#### [PROVIDED TEXT]
..............................

Home Alone 3 - Part 1
May 4th 2008 23:26
"Better than the first two"? Someone needs to find that guy (or lady) who wrote that and punch them right in the face!
Eighteen years ago a movie was released around the world that was loved by people of all ages – general speaking of course. The movie would make one Macaulay Culkin a huge childhood movie star. That movie was of course Home Alone and it is one of my favourite childhood movies. Even adults loved the little smart-ass kid who completely screwed two stupid criminals from breaking into his house – as well as gasped in shock at his irresponsible parents for leaving their son behind.
Several years later based off the huge success of the first movie, Home Alone 2: Lost in New York was released. It had the same feel as the first movie – and a complete different setting – but it wasn’t good as the first. It was still a good movie and everyone enjoyed it but there was just something missing from the first movie. After that, Macaulay Culkin slowly faded away from the spotlight never to be heard of again, until he gets thrown into rehab or something which is what all the cool kids in Hollywood are doing nowadays.
With the announcement of Home Alone 3 everyone thought that Macaulay Culkin would have to be in it but then we all thought: “How can you make a movie about some teenager being home alone? Will he have a drunken orgy of pre-teens at his place? That doesn’t sound like a good family movie.” Well they picked another young – and annoying – child actor, slapped together a bunch of criminals for him to deal with and well… completely made a different movie all together without any references to the two what-so-ever. We all hated it and it was more childish than the first two movies. It bombed and so here it now is Bucket Heads. Allow me to introduce to you all Home Alone 3.
Meet Alex - the movie's little smart ass kid who has the odds stacked against him. (NOTE: I'm sorry I coudln't find any normal coloured photos - the movie is so bloody and violent they switched it to black and white midway through).
The same music and logo from the first two movies show up as the movie begins. You should note that this is the ONLY reference to Home Alone 1 & 2. We’re in Hong Kong and a Russian terrorist by the name of Peter is talking to a North Korean terrorist leader about a missile chip that’s worth over $10 Million. We go to California and some people arrive at a dock. Peter steps out with his crew (Alice, Jernigan and Unger) and get the chip from their guy that works in the military. The chip is said to make missiles untraceable from radars. Peter and his men drive off and Alice hides the chip inside a toy car. So far, I ‘m not sure if this movie should be suitable for children giving them ideas about building a missile that is untraceable – especially in today’s world.

..............................

#### [DATA]
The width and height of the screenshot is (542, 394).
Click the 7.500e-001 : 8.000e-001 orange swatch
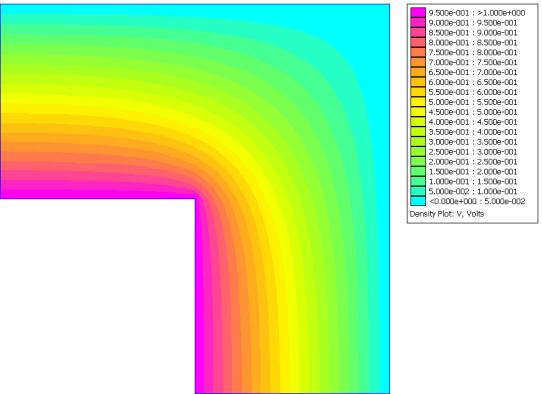(x=418, y=52)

..............................

#### [WRITTEN PROBLEM]
Reproduce the part of the Home Alone 3 review that begins with "Home Alone 3 - Part" and ends after "in the face!". The lines above are separate from the Home Alone 3 review and form their own material.

#### [THE OUTPUT]
Home Alone 3 - Part 1
May 4th 2008 23:26
"Better than the first two"? Someone needs to find that guy (or lady) who wrote that and punch them right in the face!